The most important differential diagnosis of Ph+ AML is CML in myeloid blast crisis (CML-MBC). The criteria suggested to differentiate Ph+ AML from CML-MBC include: acute presentation with a short history, lack of history of previous chronic phase and also lack splenomegaly. The age of presentation of ph+ AML is earlier in comparison with CMLMBC. It also lacks peripheral blood and bone marrow basophilia and also has a lower peripheral blood maturing myeloid cell count (excluding blasts) at presentation than the CML-MBC group. The Ph+ AML has lower bone marrow cellularity and myeloid/erythroid ratio. Presence of dwarf megakaryocytes is common in CML-BC which is a rare finding in Ph+ AML. There is no significant difference in total leucocyte count, percentage of eosinophil’s, or monocytes. There was also no difference in the number of megakaryocytes or in erythroid, myeloid, or megakaryocyte dysplasia [6-8]. There is also no difference in percentage and immune-phenotyping of blasts between the two groups. Cytogenetic and molecular features can be useful in distinguishing this pathology. In CMLMBC, clonal evolution, which is defined as additional chromosomal abnormalities, occurs in 60% to 80%. The most common additional abnormalities are extra Ph chromosome, trisomy 8, trisomy 19 or isochromosome 17q. However, an additional chromosomal abnormality in Ph+ AML occurs in 25% to 55% cases. Few studies Deletion 7q (-7q) abnormalities were present in case of Ph positive AML, as demonstated by few series. Association of mutations suppressing cell differentiation (Core Binding Factor AML) and mutations increasing cell proliferation (as FLT3 gene, KIT gene) is more frequent in Ph+ AML than in CML-MBC. Two recent studies have shown that Nucleophosmin (NPM1) is commonly mutated in AML and absent in CML-MBC, whereas ABL1 mutations are common in CML [9,10]. Another differential diagnosis is mixed phenotypic acute leukemia with t(9;22) (q34;q11.2) which can be differentiated by having dimorphic blast population as demonstrated by immune-phenotyping [myeloid as by myeloperoxidase or monocytic differentiation (any 2 of CD14, CD64, CD11c, NSE, lysozyme) with B lymphoid (CD19 with 1 of CD79a, CD10, CD22) or T lymphoid (surface/ cytoplasmic CD3)] [11].

Treatment

This disease shows resistance to conventional chemotherapy protocols. Imatinib mesylate is a selective BCRABL tyrosine kinase inhibitor, has shown significant antileukemic activity in patients with Ph+ leukemia. Imatinib as monotherapy failed to show efficacy as induction therapy. However, when Imatinib is started after achieving complete response with AML chemotherapy, it allows in achieving a complete cytogenetic and molecular response. The doses of Imatinib reported in the literature are 400 mg and 600 mg/day.

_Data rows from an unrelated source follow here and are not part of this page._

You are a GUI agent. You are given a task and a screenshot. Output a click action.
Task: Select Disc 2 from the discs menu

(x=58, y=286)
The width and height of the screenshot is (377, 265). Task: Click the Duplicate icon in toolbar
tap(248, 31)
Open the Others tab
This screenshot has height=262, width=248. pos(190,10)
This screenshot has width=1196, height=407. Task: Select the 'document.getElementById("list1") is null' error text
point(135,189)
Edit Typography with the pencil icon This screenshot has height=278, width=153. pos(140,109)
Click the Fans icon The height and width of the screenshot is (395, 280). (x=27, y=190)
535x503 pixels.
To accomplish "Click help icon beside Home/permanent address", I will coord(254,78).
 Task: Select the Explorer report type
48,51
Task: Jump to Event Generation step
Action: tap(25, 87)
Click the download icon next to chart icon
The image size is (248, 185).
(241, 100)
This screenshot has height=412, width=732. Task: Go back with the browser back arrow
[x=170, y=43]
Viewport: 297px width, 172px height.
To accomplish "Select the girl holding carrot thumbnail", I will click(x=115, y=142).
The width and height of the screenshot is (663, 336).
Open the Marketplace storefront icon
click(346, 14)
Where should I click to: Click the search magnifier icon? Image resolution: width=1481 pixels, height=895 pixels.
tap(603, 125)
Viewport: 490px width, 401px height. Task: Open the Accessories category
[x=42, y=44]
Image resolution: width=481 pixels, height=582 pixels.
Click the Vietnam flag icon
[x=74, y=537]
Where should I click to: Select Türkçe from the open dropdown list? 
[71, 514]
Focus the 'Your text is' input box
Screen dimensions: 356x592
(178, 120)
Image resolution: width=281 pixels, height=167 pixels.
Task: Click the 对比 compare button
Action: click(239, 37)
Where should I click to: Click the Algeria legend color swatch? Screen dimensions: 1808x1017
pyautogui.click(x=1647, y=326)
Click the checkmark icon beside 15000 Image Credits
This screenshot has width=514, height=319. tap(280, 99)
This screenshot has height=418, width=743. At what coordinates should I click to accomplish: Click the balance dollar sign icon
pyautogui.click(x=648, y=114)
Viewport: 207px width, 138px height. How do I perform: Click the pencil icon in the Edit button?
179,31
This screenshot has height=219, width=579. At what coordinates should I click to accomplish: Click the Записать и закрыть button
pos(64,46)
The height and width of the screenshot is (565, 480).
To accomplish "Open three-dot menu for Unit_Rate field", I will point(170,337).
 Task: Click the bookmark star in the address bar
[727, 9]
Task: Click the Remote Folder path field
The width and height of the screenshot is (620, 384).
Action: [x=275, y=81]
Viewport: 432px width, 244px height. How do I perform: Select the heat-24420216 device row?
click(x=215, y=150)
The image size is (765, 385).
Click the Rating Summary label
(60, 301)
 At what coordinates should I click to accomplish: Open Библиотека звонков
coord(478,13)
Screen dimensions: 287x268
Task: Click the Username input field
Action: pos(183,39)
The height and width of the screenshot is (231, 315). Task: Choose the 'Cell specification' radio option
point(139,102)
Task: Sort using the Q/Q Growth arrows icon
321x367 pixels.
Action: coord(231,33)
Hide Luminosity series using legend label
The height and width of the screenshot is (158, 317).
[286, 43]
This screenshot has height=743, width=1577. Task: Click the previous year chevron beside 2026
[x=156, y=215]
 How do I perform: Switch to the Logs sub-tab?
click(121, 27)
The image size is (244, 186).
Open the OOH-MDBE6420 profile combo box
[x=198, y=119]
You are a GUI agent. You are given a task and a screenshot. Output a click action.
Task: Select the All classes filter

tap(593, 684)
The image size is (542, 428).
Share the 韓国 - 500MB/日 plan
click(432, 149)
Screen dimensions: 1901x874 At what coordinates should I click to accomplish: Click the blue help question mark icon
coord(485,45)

Some authors suggested as the patients are at considerable risk of meningeal leukemia during monotherapy, they should routinely receive CNS prophylaxis, cranial irradiation or intrathecal chemotherapy [12]. A combination of AML chemotherapy with maintenance of Imatinib can provides remission and a subsequent allogeneic stem cell transplant (ASCT) is the best consolidation therapy for the patients with Ph+ AML [3]. The median and the overall survival of the patients can be increased by addition of Imatinib to the conventional AML therapy followed by ASCT

Prognosis

Induction failure and relapse is also common in Ph+ AML. Long-term survival may be achieved with HSCT as earlier as after complete remission from Imatinib and chemotherapy treatmentanalyzed 12 Ph+ AML patients and showed a median overall survival 24 (8-80) months and the the overall survival of 3 years was (51.4 ± 17.7%) [13].

Conclusion

The Ph+ AML is a distinct clinico-pathological entity and not a de novo presentation of CML-myeloid blast crisis. The most recent version of the World Health Organization (WHO) classification does not include AML with t (9;22)(q34;q11.2)/ BCR-ABL1 Ph+ as an different entity. But it should be differentiates from CML-MBC as both have different clinical, morphological, cytogenetic and molecular features. A combination of AML chemotherapy followed by maintenance by Imatinib can provides complete cytogenetic and molecular response and ASCT can further provides a long term survival.